Would you retype all of these records exactly?

(Items from a dataset)
☆ ☆ ☆

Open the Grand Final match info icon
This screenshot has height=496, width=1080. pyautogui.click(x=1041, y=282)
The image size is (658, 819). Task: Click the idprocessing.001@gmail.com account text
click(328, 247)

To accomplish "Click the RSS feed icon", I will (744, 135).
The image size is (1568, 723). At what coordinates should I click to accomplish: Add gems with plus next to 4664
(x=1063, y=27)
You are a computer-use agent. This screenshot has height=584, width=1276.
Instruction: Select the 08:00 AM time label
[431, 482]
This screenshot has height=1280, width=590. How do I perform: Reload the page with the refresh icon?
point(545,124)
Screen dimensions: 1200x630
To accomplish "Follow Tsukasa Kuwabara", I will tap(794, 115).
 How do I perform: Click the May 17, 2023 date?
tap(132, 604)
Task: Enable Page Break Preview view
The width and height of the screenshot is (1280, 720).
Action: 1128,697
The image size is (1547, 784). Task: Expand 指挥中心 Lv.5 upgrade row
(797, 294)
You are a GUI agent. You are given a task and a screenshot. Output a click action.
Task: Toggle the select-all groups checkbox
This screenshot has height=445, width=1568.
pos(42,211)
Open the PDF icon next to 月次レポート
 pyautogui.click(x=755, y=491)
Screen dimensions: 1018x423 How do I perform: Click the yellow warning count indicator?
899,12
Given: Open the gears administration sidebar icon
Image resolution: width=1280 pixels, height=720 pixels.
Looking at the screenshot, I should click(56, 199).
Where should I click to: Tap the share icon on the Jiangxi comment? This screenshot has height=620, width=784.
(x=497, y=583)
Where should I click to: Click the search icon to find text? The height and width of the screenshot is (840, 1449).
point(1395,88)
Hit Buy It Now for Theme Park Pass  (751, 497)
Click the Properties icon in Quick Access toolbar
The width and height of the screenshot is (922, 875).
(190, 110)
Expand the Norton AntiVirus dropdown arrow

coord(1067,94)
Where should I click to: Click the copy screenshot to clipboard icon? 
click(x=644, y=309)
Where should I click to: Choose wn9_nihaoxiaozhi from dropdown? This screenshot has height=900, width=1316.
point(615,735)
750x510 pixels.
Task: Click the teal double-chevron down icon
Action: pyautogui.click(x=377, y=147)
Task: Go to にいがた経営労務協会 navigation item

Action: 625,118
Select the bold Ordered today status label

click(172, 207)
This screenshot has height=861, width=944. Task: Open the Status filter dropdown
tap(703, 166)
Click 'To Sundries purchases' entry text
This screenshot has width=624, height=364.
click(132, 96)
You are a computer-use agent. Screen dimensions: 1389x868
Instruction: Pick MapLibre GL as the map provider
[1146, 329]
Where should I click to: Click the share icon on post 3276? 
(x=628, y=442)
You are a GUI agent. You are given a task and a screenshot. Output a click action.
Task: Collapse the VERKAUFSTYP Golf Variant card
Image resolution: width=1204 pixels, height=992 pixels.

☆ ☆ ☆

**Final answer**.
Open the Grand Final match info icon
This screenshot has height=496, width=1080. pyautogui.click(x=1041, y=282)
The image size is (658, 819). Task: Click the idprocessing.001@gmail.com account text
click(328, 247)

To accomplish "Click the RSS feed icon", I will (744, 135).
The image size is (1568, 723). At what coordinates should I click to accomplish: Add gems with plus next to 4664
(x=1063, y=27)
You are a computer-use agent. This screenshot has height=584, width=1276.
Instruction: Select the 08:00 AM time label
[431, 482]
This screenshot has height=1280, width=590. How do I perform: Reload the page with the refresh icon?
point(545,124)
Screen dimensions: 1200x630
To accomplish "Follow Tsukasa Kuwabara", I will tap(794, 115).
 How do I perform: Click the May 17, 2023 date?
tap(132, 604)
Task: Enable Page Break Preview view
The width and height of the screenshot is (1280, 720).
Action: 1128,697
The image size is (1547, 784). Task: Expand 指挥中心 Lv.5 upgrade row
(797, 294)
You are a GUI agent. You are given a task and a screenshot. Output a click action.
Task: Toggle the select-all groups checkbox
This screenshot has height=445, width=1568.
pos(42,211)
Open the PDF icon next to 月次レポート
 pyautogui.click(x=755, y=491)
Screen dimensions: 1018x423 How do I perform: Click the yellow warning count indicator?
899,12
Given: Open the gears administration sidebar icon
Image resolution: width=1280 pixels, height=720 pixels.
Looking at the screenshot, I should click(56, 199).
Where should I click to: Tap the share icon on the Jiangxi comment? This screenshot has height=620, width=784.
(x=497, y=583)
Where should I click to: Click the search icon to find text? The height and width of the screenshot is (840, 1449).
point(1395,88)
Hit Buy It Now for Theme Park Pass  (751, 497)
Click the Properties icon in Quick Access toolbar
The width and height of the screenshot is (922, 875).
(190, 110)
Expand the Norton AntiVirus dropdown arrow

coord(1067,94)
Where should I click to: Click the copy screenshot to clipboard icon? 
click(x=644, y=309)
Where should I click to: Choose wn9_nihaoxiaozhi from dropdown? This screenshot has height=900, width=1316.
point(615,735)
750x510 pixels.
Task: Click the teal double-chevron down icon
Action: pyautogui.click(x=377, y=147)
Task: Go to にいがた経営労務協会 navigation item

Action: 625,118
Select the bold Ordered today status label

click(172, 207)
This screenshot has height=861, width=944. Task: Open the Status filter dropdown
tap(703, 166)
Click 'To Sundries purchases' entry text
This screenshot has width=624, height=364.
click(132, 96)
You are a computer-use agent. Screen dimensions: 1389x868
Instruction: Pick MapLibre GL as the map provider
[1146, 329]
Where should I click to: Click the share icon on post 3276? 
(x=628, y=442)
You are a GUI agent. You are given a task and a screenshot. Output a click action.
Task: Collapse the VERKAUFSTYP Golf Variant card
Image resolution: width=1204 pixels, height=992 pixels.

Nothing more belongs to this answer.